This is my first Drina book: I read a lot of ballet books as a kid, but these somehow passed me by. Then I found this one going cheap the other week, and decided to give it a go. It’s fairly formulaic, and the big secret’s obvious from very early on, but it’s a well-written children’s book and I enjoyed it.
Lorna Hill’s dancers are usually very nice, and Noel Streatfeild’s are usually very annoying: Drina is more of a Lorna Hill type, and is very appealing. The one thing that slightly annoys me is that the author’s rather sarcastic about other ballet books and their ridiculous ballet teachers. OK, to be fair, has anyone ever met anyone who talks like Madame Wakulski-Viret?! But this is a very standard ballet book too. Drina has a slightly exotic background, family don’t want her dance for unrevealed mysterious reasons, she misses out on a show due to sudden illness, circumstances prevent her from having more lessons but she’s determined to become a dancer anyway, she gets her chance when someone else gets injured at the last minute, the big secret is revealed, and you know that she’s going to become a prima ballerina. Fairly clichéd ballet book stuff, but it *is* well-written. And all the characters are very believable.

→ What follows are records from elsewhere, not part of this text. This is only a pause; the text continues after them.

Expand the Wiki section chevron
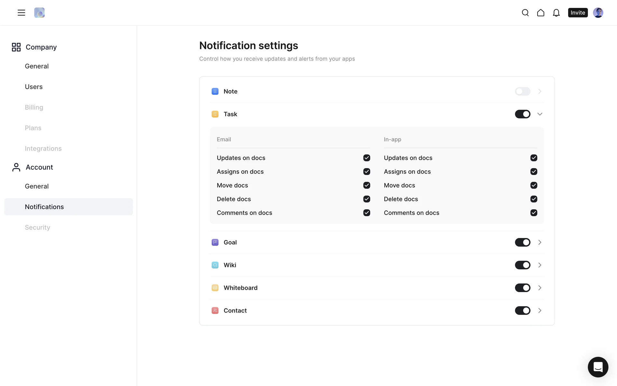The width and height of the screenshot is (617, 386). [x=540, y=265]
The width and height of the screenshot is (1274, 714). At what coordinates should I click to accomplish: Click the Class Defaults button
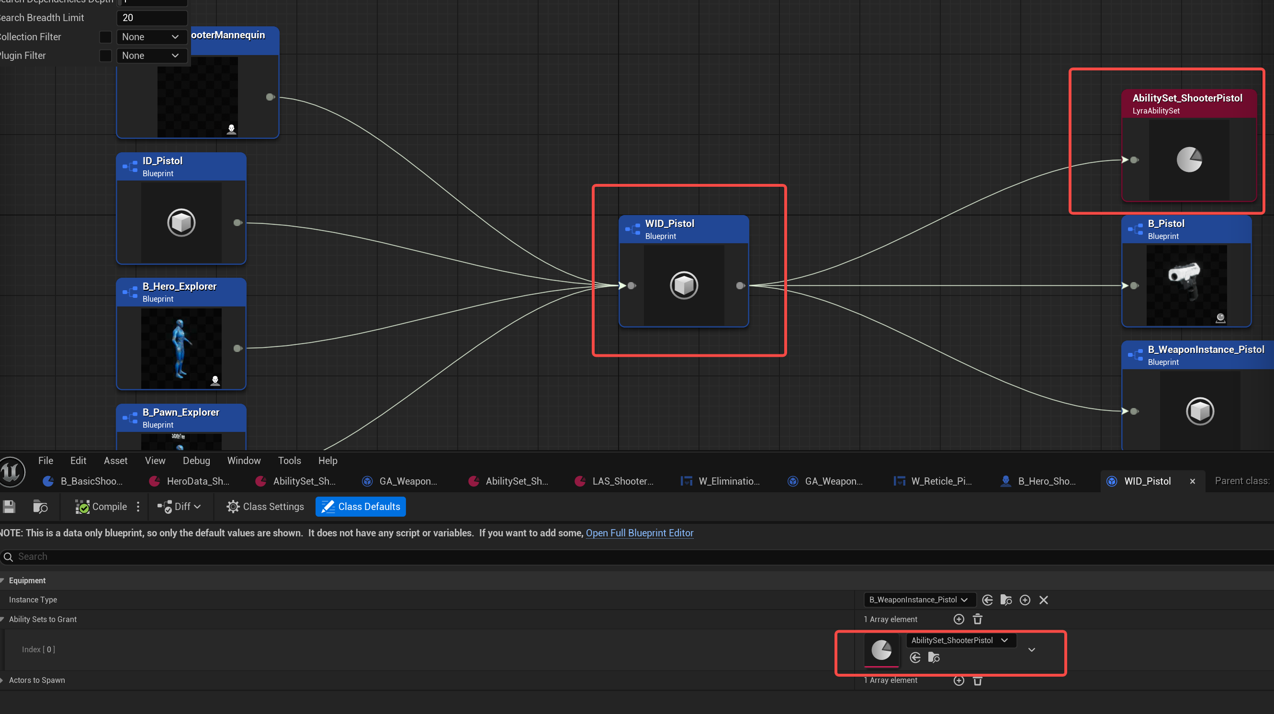point(361,507)
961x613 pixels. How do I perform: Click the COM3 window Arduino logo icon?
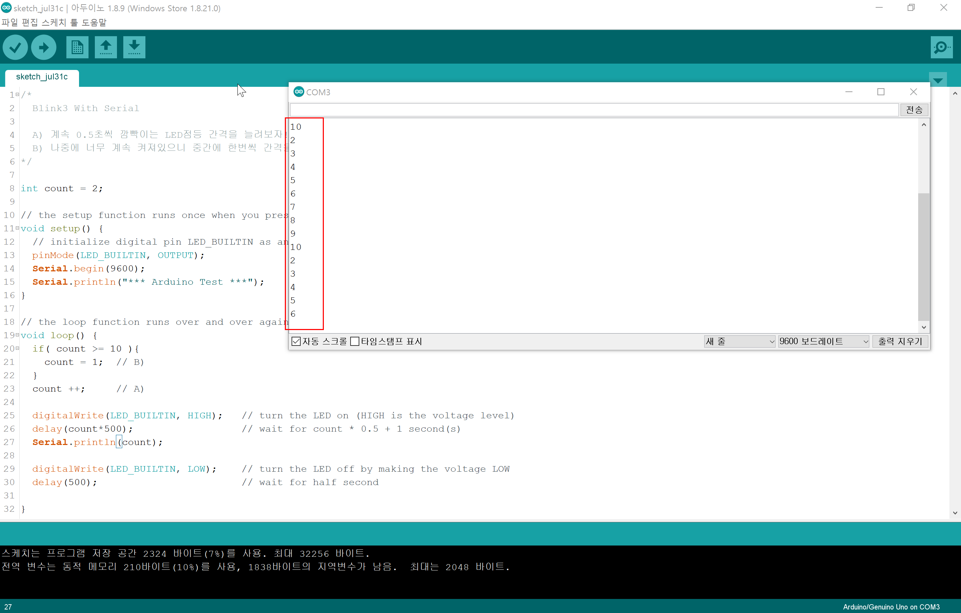pyautogui.click(x=299, y=92)
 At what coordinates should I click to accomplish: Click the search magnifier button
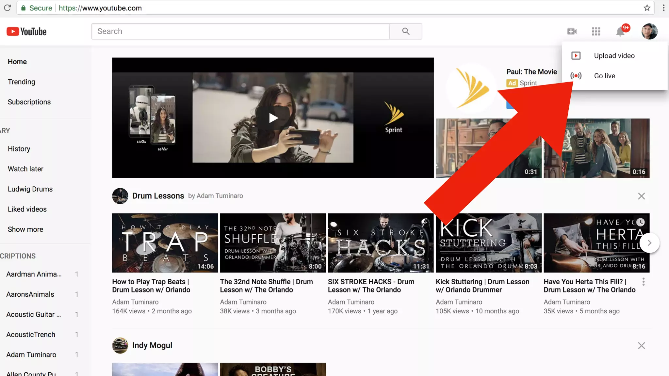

I did actually have ballet/dance lessons for a while. I was never going to be Veronica Weston or Posy Fossil, but I was genuinely quite enthusiastic to start off with. Unfortunately, useless fat kids like me were made to stand at the back of the class, and weren’t allowed to do anything other than chanting “Good toes, naughty toes” whilst sitting on the floor and waggling their toes, and doing a few basic movements whilst walking in a straight line. It was very demoralising – and it was really rather mean of the teacher to treat hopeful little kids like that. She could at least have let us have a go at doing something else! I gave up after a year or so. But I still liked the books!
I think the main reason that useless fat kids were only allowed to walk in a straight line was so that they didn’t take up too much of the hall. This left plenty of room for the favoured kids to do the polka. I desperately wanted to be allowed to do the polka. I can still hear the teacher chanting “Hop, polka, drop”. I practised it on my own. Assiduously. I really, really wanted to whirl around the room as if I were in a mid 19th century ballroom. No. I was never allowed out of that back row.
Not that I’m bitter about it or anything. Much. I mean, she could at least have let us try. Our mums and dads were actually paying the same for the lessons as those of the favoured polka cohort. Er, as I said, not that I’m bitter or anything … 😉 .
Things like this did not happen to people in books. OK, Caroline Scott went to the Wells and didn’t do very well there, but then she was swept off her feet by a handsome Spaniard and became a famous Spanish dancer instead, which was way better than doing the polka.
Having said which, this was after she’d magically “lost her puppy fat” when she was about 14. I waited hopefully for this to happen to me. I’m still waiting …
Jenny, Drina’s best friend, is also a fat girl and is also useless at ballet, but she’s the one who first introduces Drina to ballet classes. She’s lovely – so nice to see a positive portrayal of a “plump” girl – and very believable. All the characters are believable: there are the inevitable nasty girls who are up themselves and think they’re much better dancers than they are, but there’s no-one completely OTT. The only thing that stretches the imagination is the idea that Drina, an orphan who lives with her maternal grandparents, seems to know next to nothing about her mother and father. But that’s fairly mild compared to some of the stuff that goes on in ballet books!
So, all in all, this is pretty good, as a children’s ballet book!